Reportage
Un tri sévère accorde une seconde vie aux vêtements qui la méritent

Chaque mois jusqu’à l’été, nous partons à la découverte des principales filières de recyclage du pays. Pour ce cinquième épisode, on se penche sur la collecte des textiles et des chaussures usagés.

Un tri sévère accorde une seconde vie aux vêtements qui la méritent

Trop petites, démodées, en déshérence ou mal-aimées, nos anciennes fringues entament généralement leur vie d’après de la même façon: emballées dans un sac plastique aux couleurs de Texaid. «En 1973, six œuvres d’entraide de renom (ndlr: Croix-Rouge Suisse, Secours suisse d’hiver, Solidar Suisse, Caritas Suisse, Kolping Suisse et Entraide protestante suisse EPER) se sont réunies pour coordonner et optimiser leur collecte de vêtements usagés. Avec un partenaire privé, elles ont fondé cinq ans plus tard la société Texaid, chargée de récupérer, de trier et de valoriser les textiles de manière professionnelle», explique Jana Mikulasch, collaboratrice de l’entreprise. Durant l’après-guerre, des collectes avaient commencé à être organisées dans le cadre du secours en cas de catastrophe naturelle, «mais avec l’augmentation des quantités récoltées, il était devenu nécessaire d’investir dans le processus de tri et le recyclage écologique.»

◆ **Travail demandé**: Recopiez à l’identique, dans le texte sur le recyclage des textiles, tout le passage qui va de « Chaque mois jusqu’à » jusqu’à « des chaussures usagés. » inclus. Les lignes ci-après n’ont aucun rapport avec le texte sur le recyclage des textiles.

◆ **Données fournies**:
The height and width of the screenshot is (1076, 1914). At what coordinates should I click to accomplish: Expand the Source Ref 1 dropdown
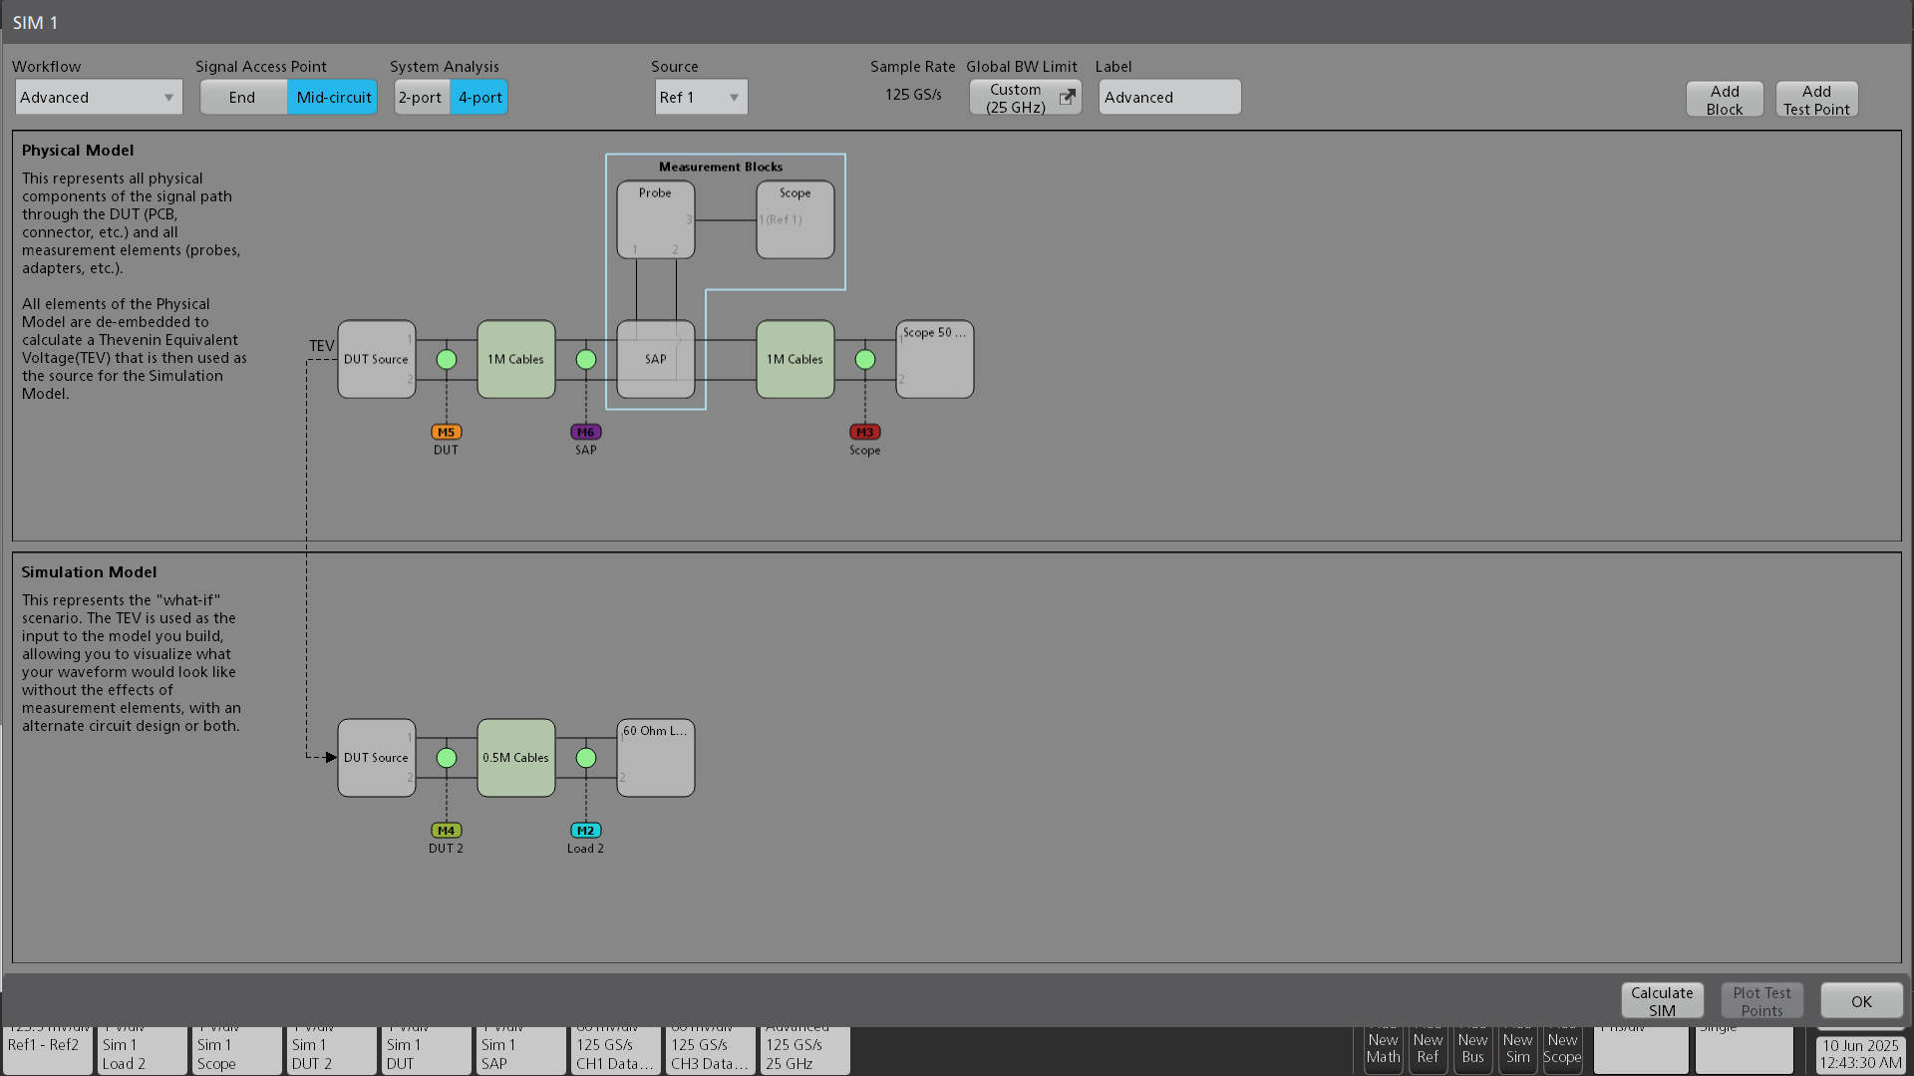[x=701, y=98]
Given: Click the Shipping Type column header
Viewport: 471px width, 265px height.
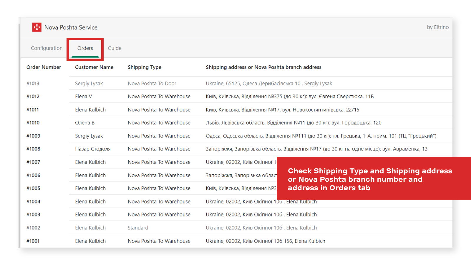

◆ **Réponse**:
Chaque mois jusqu’à l’été, nous partons à la découverte des principales filières de recyclage du pays. Pour ce cinquième épisode, on se penche sur la collecte des textiles et des chaussures usagés.